Exercise details:
Copy every line of the entries that includes the word "Task".

(Collected data)
=== Begin Enclosure ===

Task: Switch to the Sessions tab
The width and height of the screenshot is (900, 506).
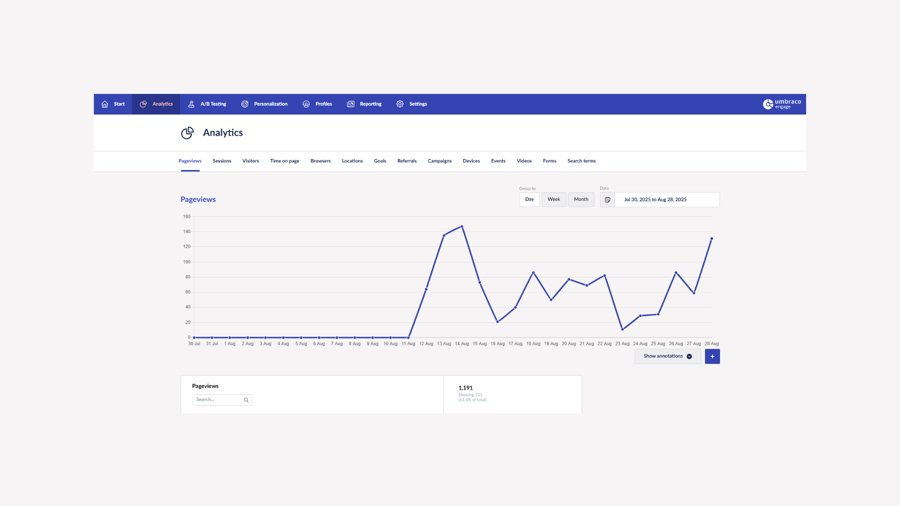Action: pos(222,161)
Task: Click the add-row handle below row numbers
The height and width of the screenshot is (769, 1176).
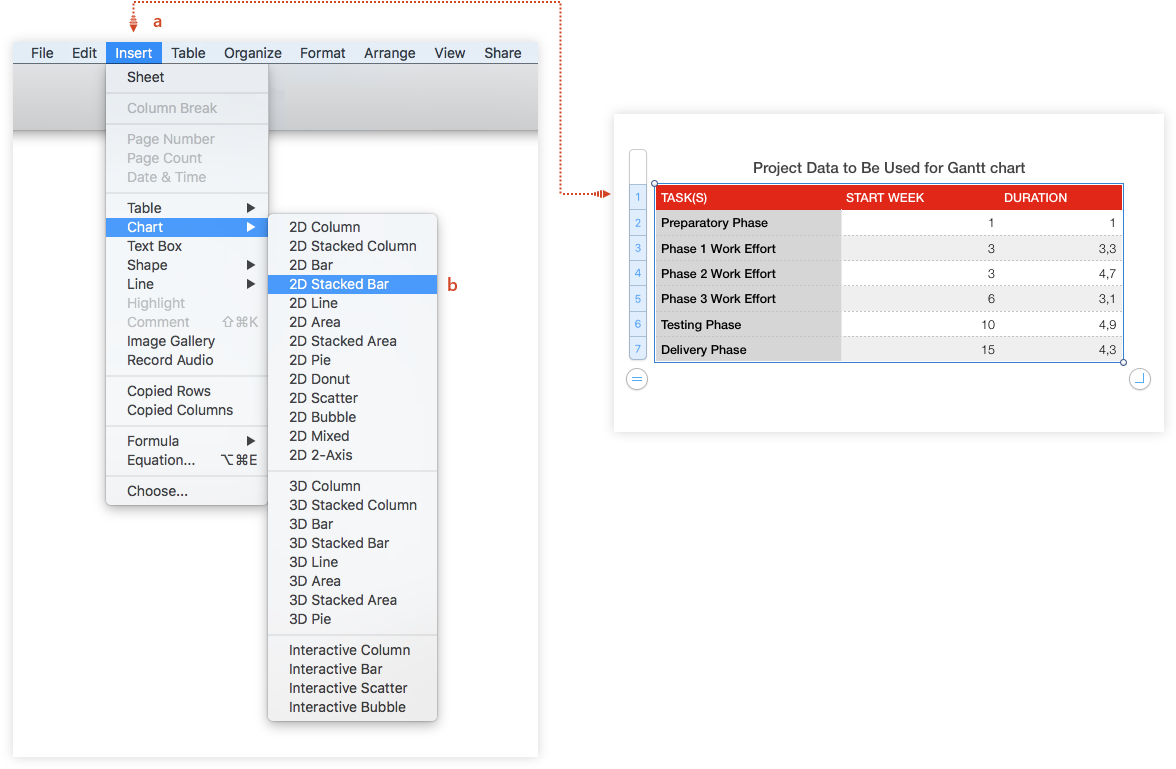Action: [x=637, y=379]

=== End Enclosure ===
=== Begin Enclosure ===

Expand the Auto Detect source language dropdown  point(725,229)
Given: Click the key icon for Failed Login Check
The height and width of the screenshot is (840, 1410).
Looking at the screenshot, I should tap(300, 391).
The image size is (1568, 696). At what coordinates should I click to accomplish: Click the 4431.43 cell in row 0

=== End Enclosure ===

Result of this exercise:
Task: Switch to the Sessions tab
Task: Click the add-row handle below row numbers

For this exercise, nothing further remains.